My research focuses on death, burial and bereavement, with a specific emphasis on motherhood and maternity care. In particular, I explore the historic responses to maternal, child and reproductive mortality and the evolution of social attitudes to death, changing death rituals, bereavement interventions, policy developments and maternity practice. I am an interdisciplinary researcher, with a multi disciplinary background and embrace holistic approaches to knowledge, including new methodologies. I am a predominantly qualitative researcher with an interest in human connection and empathy and the ways in which societies socialise responses to death.
RESEARCH INTERESTS: Motherhood & Birth; Death & the Family; Funeralogy & Death Rituals; Burial & Death Customs; After Death Communications & Supernatural Beliefs; Social & Cultural History of Stillbirth, Miscarriage & Death; Maternity & Health; Religion; Social-Moral Control; Social Responses to Death; Geographies of Death; Archaeologies of Grief; Digital History
Dr Ciara Henderson completed her PhD in Health Sciences in 2023, at Trinity College Dublin (TCD). Ciara’s doctoral research is in the interdisciplinary field of Death Studies, and examines family experiences of perinatal death (miscarriage, stillbirth and neonatal death). Ciara's thesis was a qualitative analysis of the significance of funerary ritual for bereaved families through the twentieth century. As such, this programme of research traces the evolution of death and burial for both adults and babies, in urban, rural and institutional environments from the nineteenth through to the twentieth century.
For over ten years Ciara has been studying burial practices relating specifically to the burials of babies and children. Focusing more closely on cillín burial practices during her doctorate, Ciara investigated this practice from a sociocultural, as well as socioreligious, and archaeological perspective. Utilising a range of sources and analytic techniques, Ciara examined the changing use of cemeteries and folk burial grounds (cillíní) and how the formalisation of birth and death from the nineteenth and into the twentieth century, influenced death customs, funerals, clinical practice and social and emotional responses to grief.
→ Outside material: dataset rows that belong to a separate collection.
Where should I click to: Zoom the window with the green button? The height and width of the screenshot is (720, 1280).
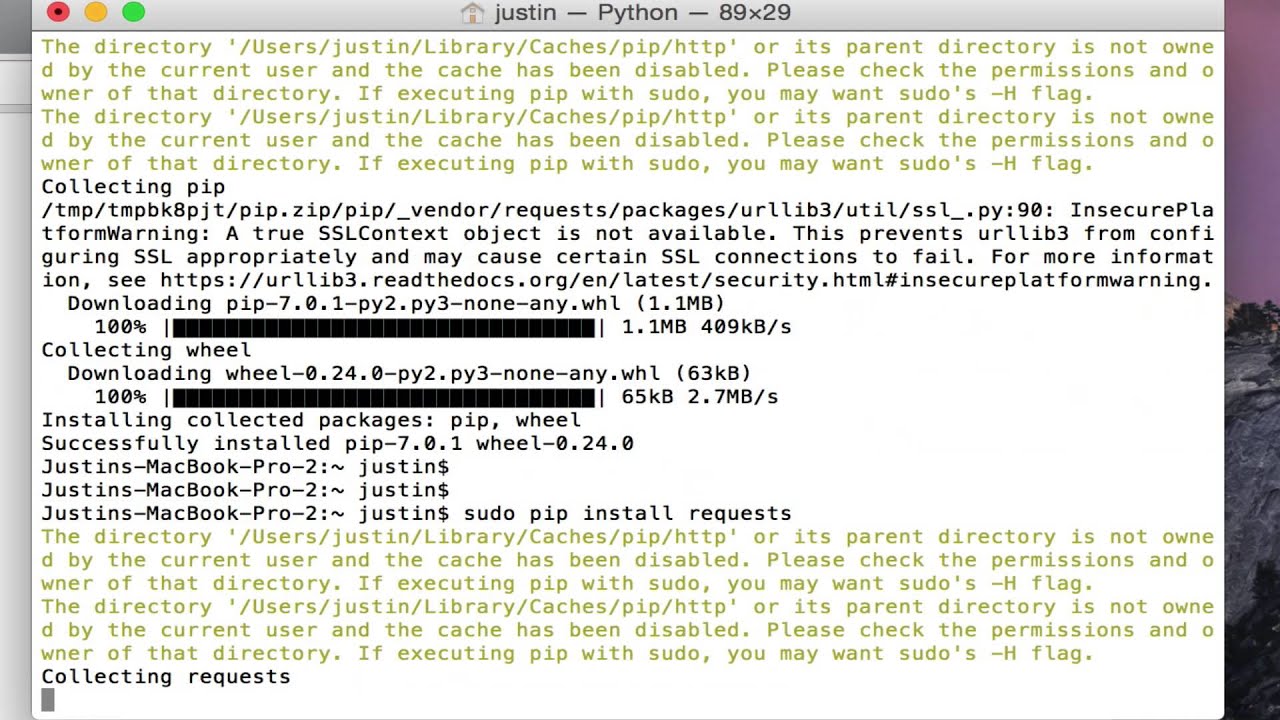(x=133, y=12)
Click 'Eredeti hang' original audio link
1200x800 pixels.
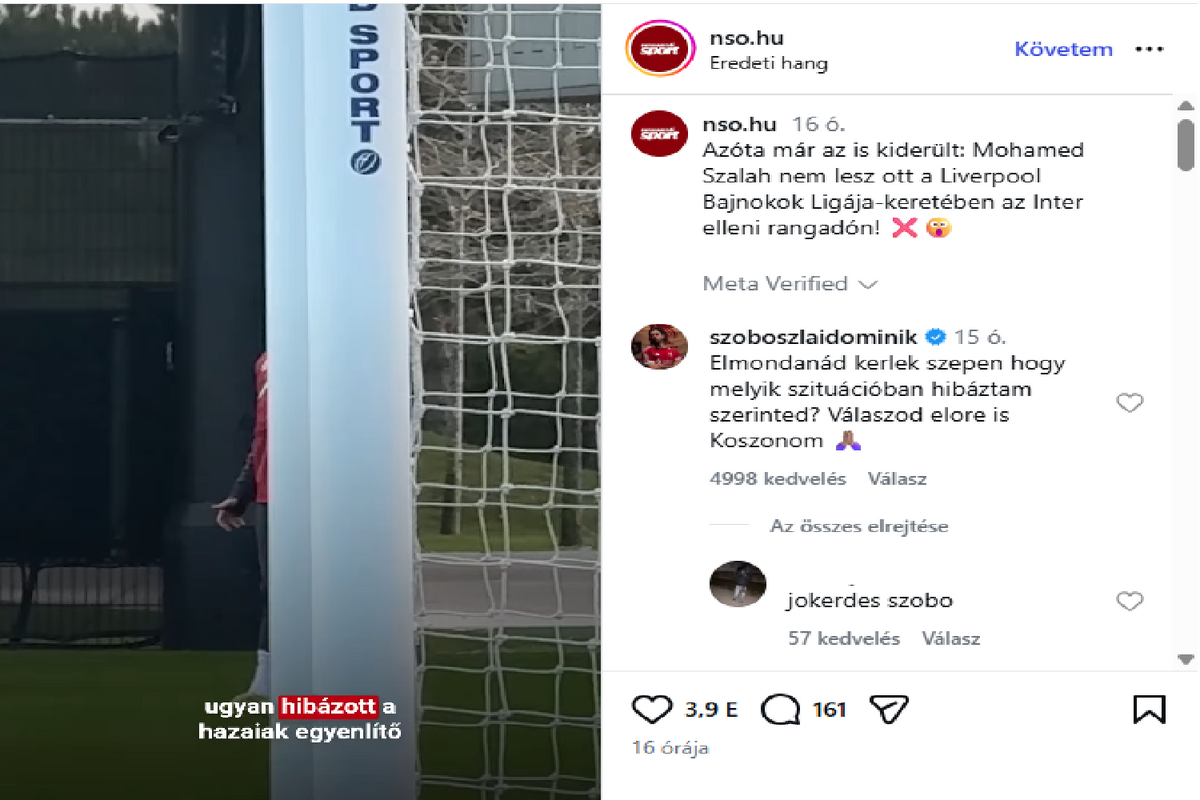769,63
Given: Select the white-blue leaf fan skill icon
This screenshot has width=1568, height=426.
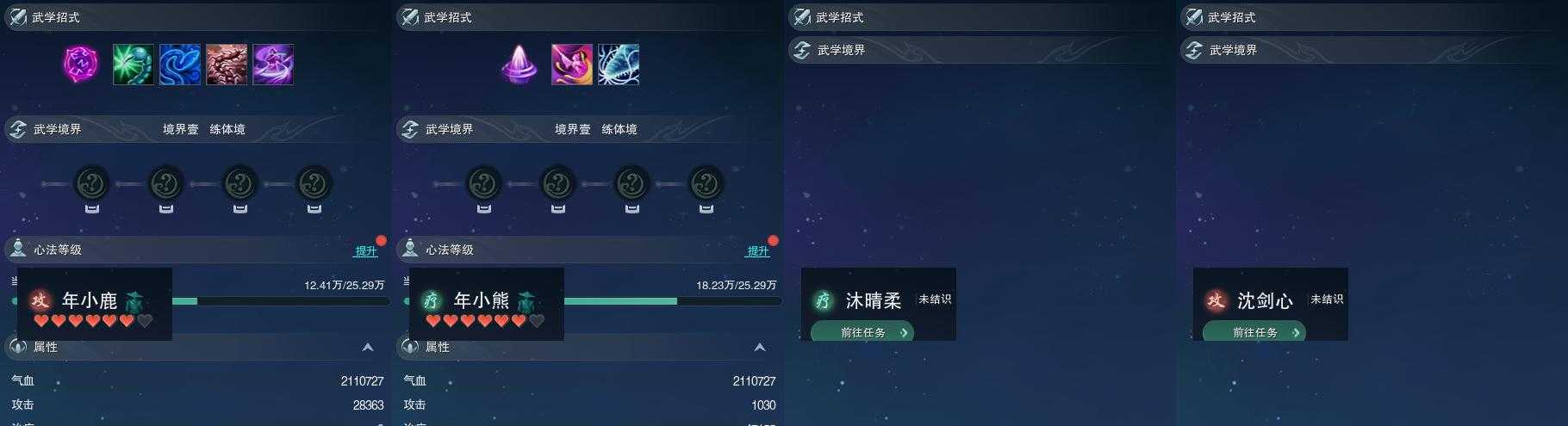Looking at the screenshot, I should [619, 65].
A recipient of a 1252 scholarship from the School of Nursing & Midwifery, TCD, for the duration of her doctoral studies Ciara was based in the Trinity Centre for Maternity Care Research, and affiliated with the Trinity Centre for Practice and Healthcare Innovation (TCPHI) research group. Ciara holds honours degrees in Journalism (BA), Marketing (MSc) and Sociology (MSc), is a reviewer for Mortality Journal, and recently published a chapter on perinatal death in Birth and the Irish: a Miscellany (2021).